An Octoroon review at Orange Tree Theatre, London – ‘madcap and daring’
An Octoroon is America’s Red Velvet. Sort of. Like Lolita Chakrabarti’s 2012 play, Branden Jacobs-Jenkins’ OBIE-winning 2014 work finds a black presence in 19th-century theatre – in an 1859 Dion Boucicault melodrama called The Octoroon – and mines it for all its worth. Unlike Red Velvet, though, An Octoroon is totally, totally bonkers.
It is essentially an extended riff on Boucicault’s play, retelling its story of financial mismanagement and forbidden love on a Louisiana cotton plantation within a teetering meta-theatrical framework. Jacobs-Jenkins himself appears as a character, as does Boucicault. White actors wear blackface, black actors wear whiteface, and a supersized rabbit randomly tap-dances across the stage.
Ned Bennett’s production – the piece’s European premiere – realises the madcap mania of Jacob-Jenkins’ text well. His overacting cast – led by the furiously multi-roling Ken Nwosu – might miss the play’s rich vein of absurdist humour, but they certainly capture its hectic perversity, aided by Georgia Lowe’s vaudevillian design, Elliot Griggs’ virtuosic lighting, and Theo Vidgen’s cinematic score.

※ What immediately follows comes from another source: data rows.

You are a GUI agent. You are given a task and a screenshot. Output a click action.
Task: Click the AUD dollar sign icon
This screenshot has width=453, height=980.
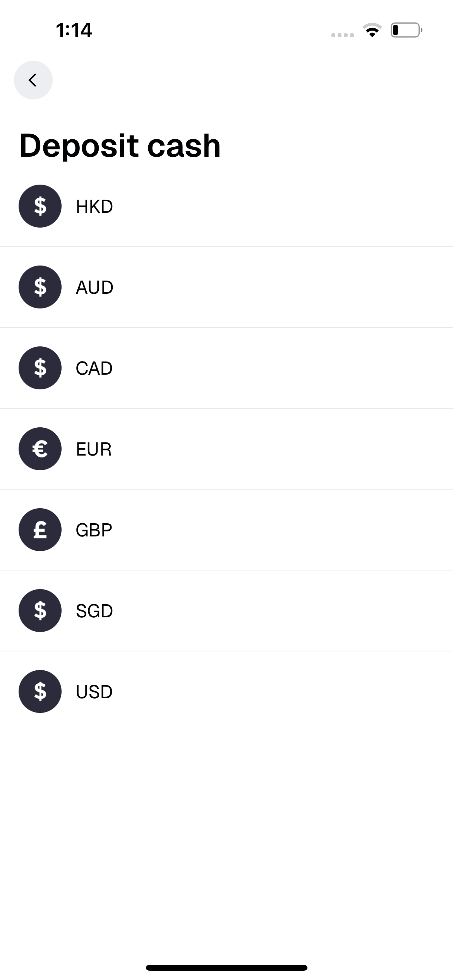point(40,287)
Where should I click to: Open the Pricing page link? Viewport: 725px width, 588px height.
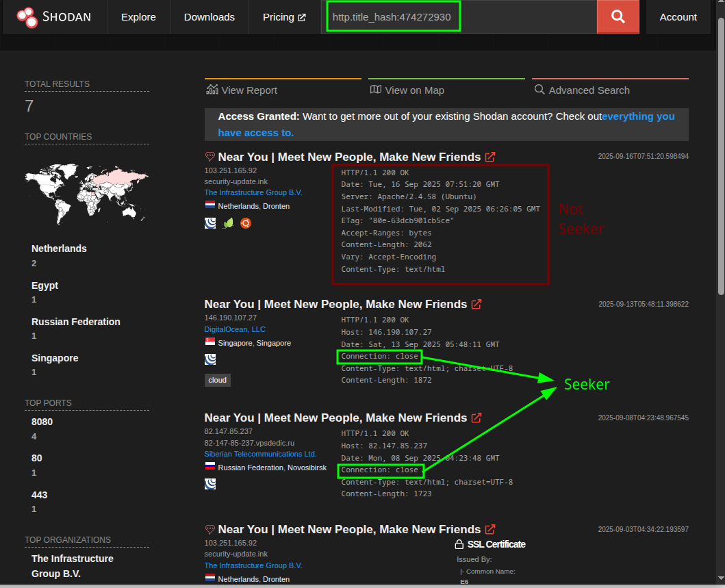pyautogui.click(x=283, y=17)
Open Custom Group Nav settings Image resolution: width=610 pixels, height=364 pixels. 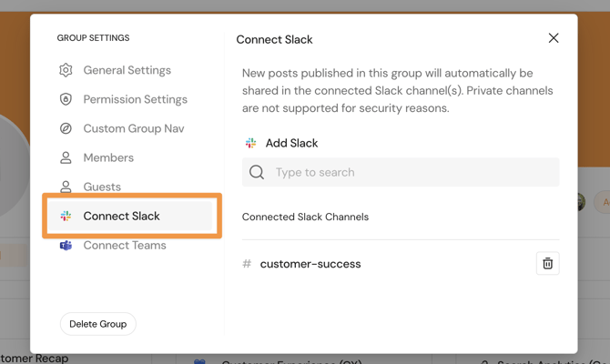tap(133, 128)
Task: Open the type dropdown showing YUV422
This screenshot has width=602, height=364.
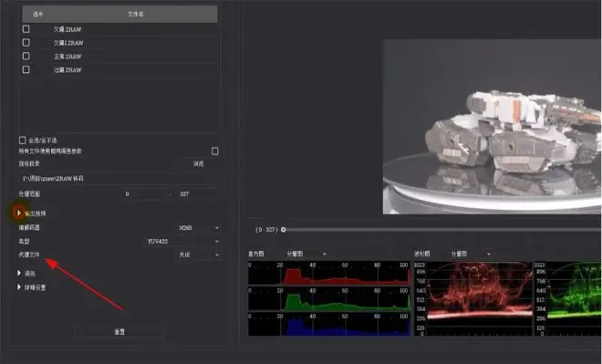Action: click(x=182, y=242)
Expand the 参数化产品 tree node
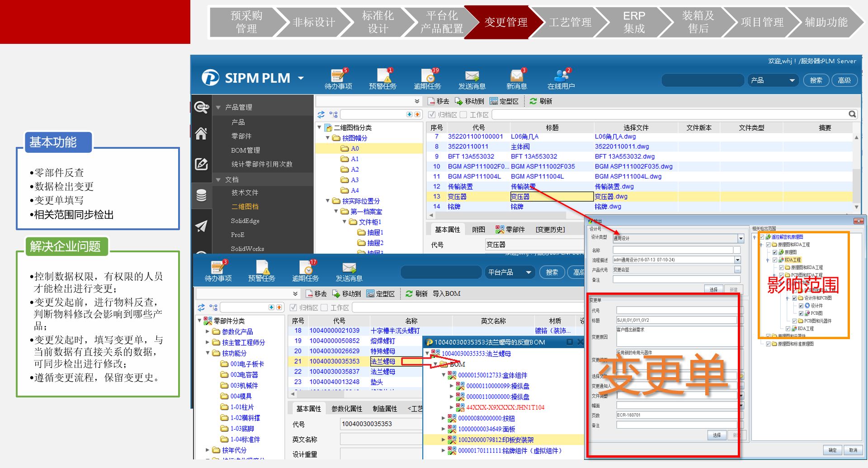This screenshot has height=468, width=868. pos(208,331)
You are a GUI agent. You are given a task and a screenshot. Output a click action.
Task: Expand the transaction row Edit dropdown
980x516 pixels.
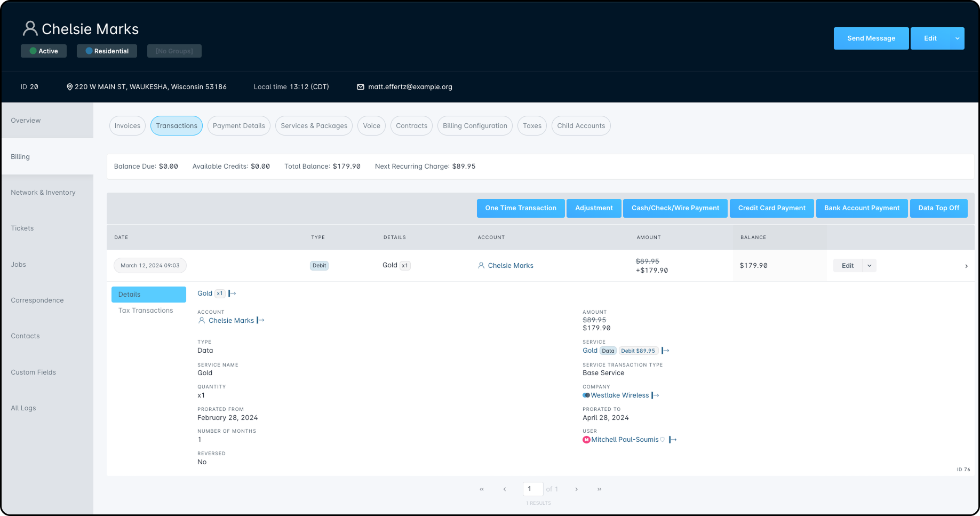click(870, 266)
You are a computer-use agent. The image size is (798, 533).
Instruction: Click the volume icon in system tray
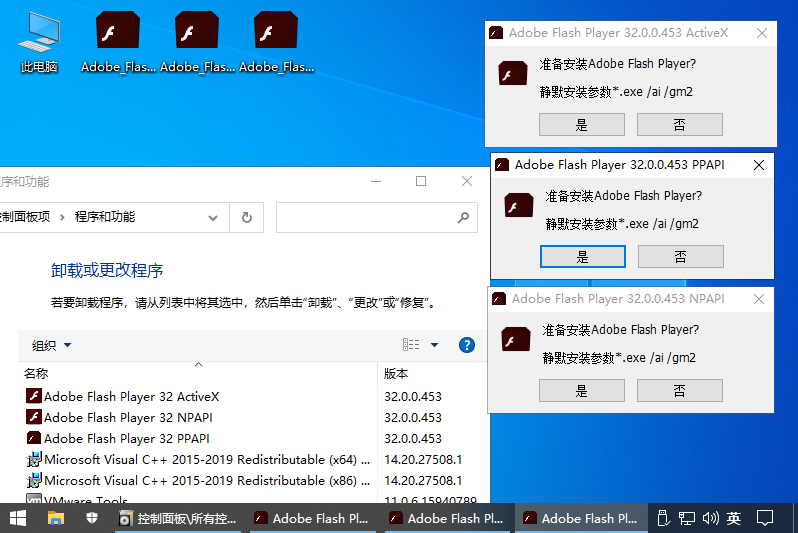coord(711,518)
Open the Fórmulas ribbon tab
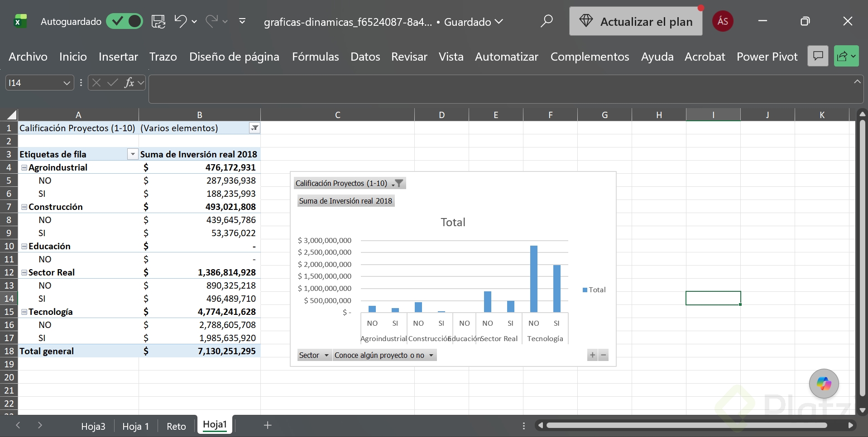The image size is (868, 437). (315, 57)
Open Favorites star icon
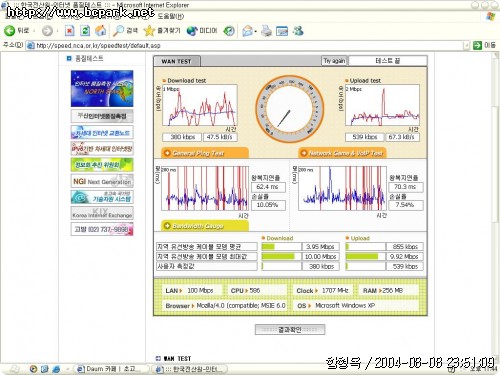The width and height of the screenshot is (500, 375). 149,31
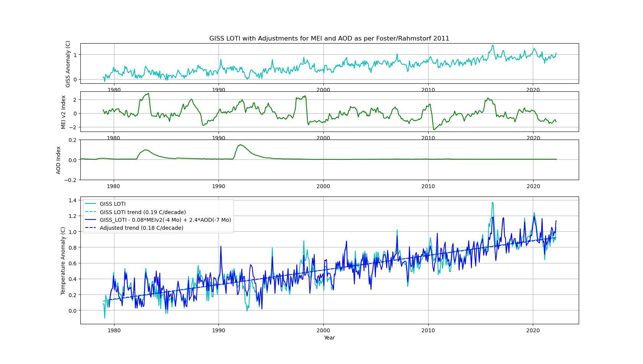The image size is (643, 364).
Task: Click the solid cyan line swatch in legend
Action: click(90, 204)
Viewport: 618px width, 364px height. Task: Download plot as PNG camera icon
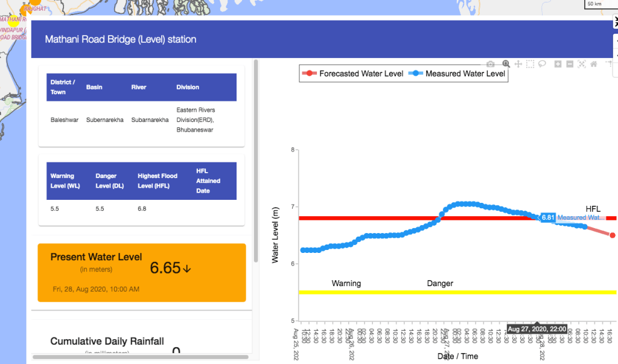click(x=491, y=64)
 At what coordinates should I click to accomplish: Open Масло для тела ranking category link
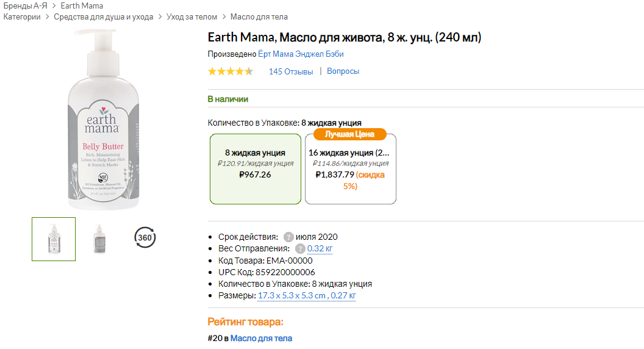pos(261,338)
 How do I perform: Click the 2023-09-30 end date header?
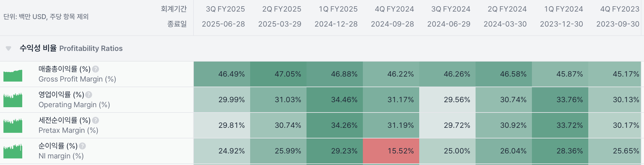pyautogui.click(x=617, y=24)
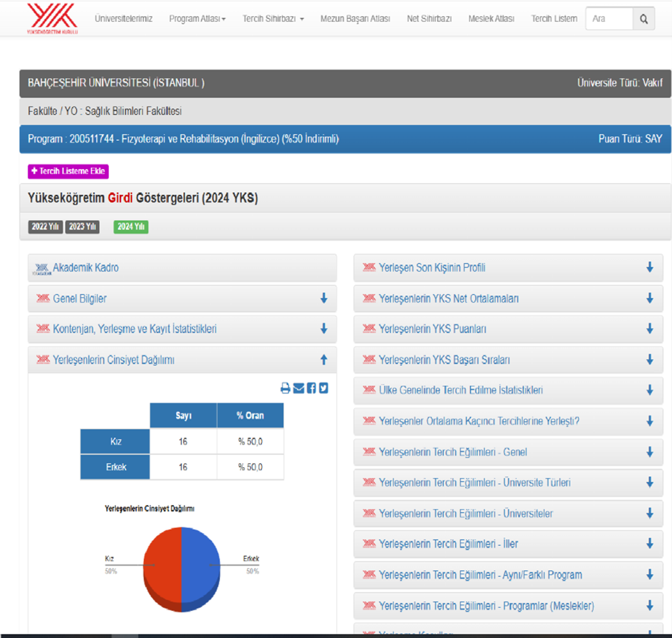Share chart via email envelope icon

point(298,388)
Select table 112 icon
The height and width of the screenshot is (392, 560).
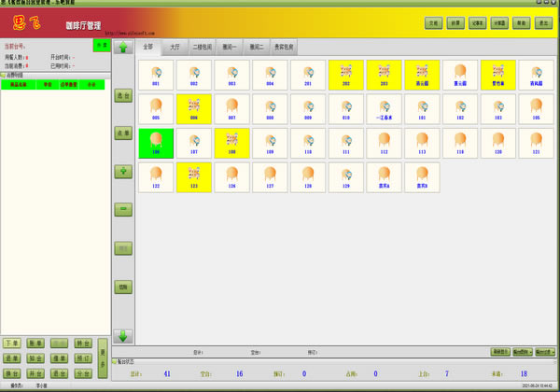pos(385,143)
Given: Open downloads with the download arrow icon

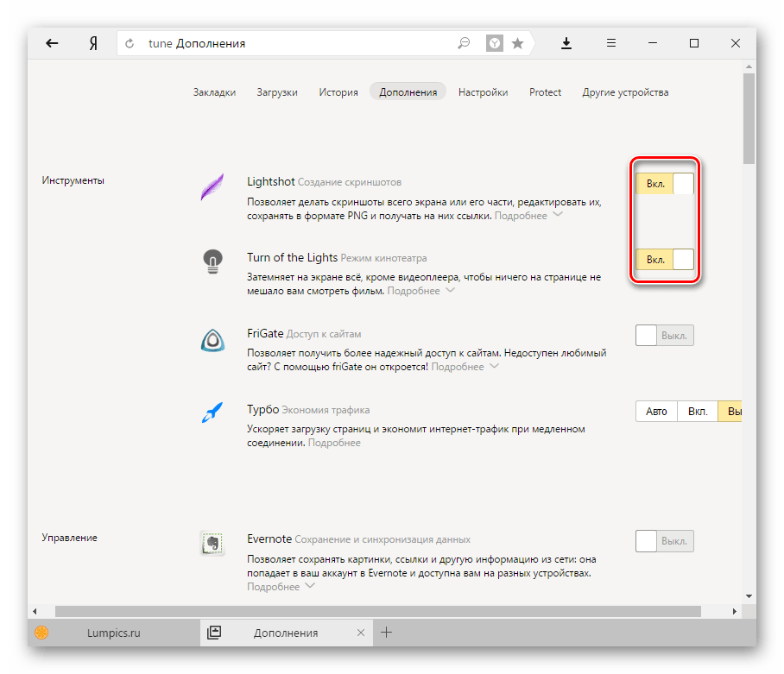Looking at the screenshot, I should coord(567,43).
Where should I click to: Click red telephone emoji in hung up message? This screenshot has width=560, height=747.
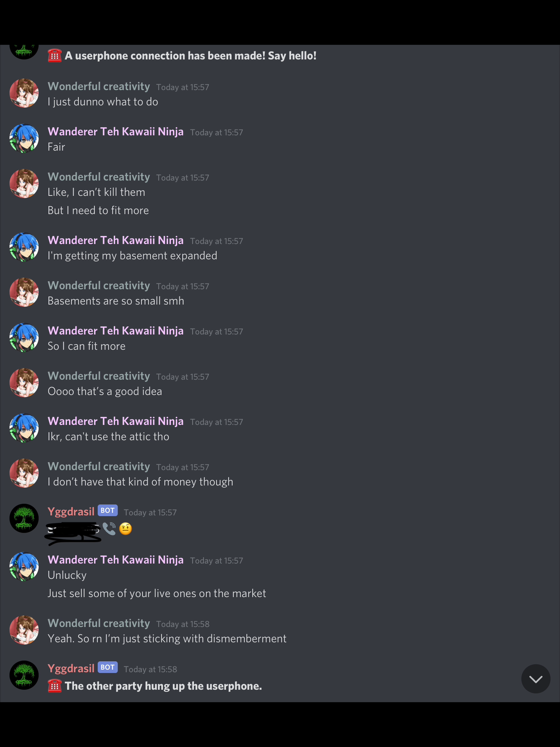[x=54, y=686]
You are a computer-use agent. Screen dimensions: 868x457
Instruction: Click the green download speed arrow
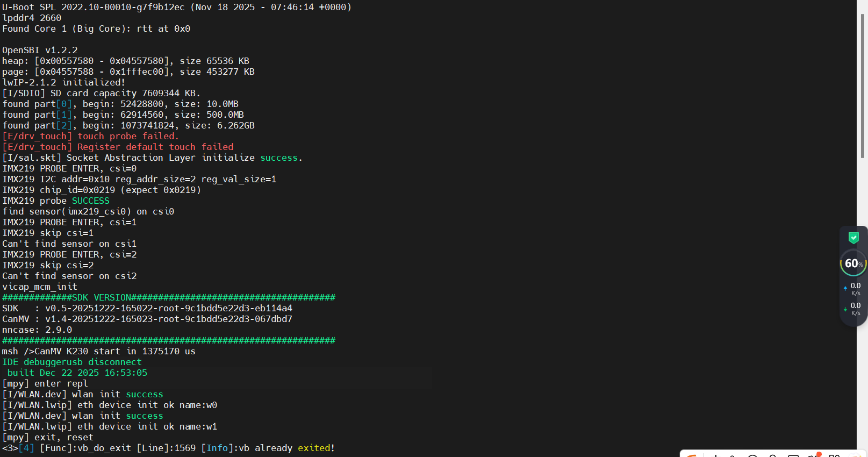click(x=845, y=309)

An Octoroon is a play that refuses to kowtow to the audience’s preconceptions, that dances with stereotypes and teases relentlessly with sly race politics. At times, this playfulness can lapse into gimmick, and one wishes Jacobs-Jenkins would strip away the artifice and make a simple, unobscured point. But that denial is all part of the fun in this daringly deconstructive rollercoaster.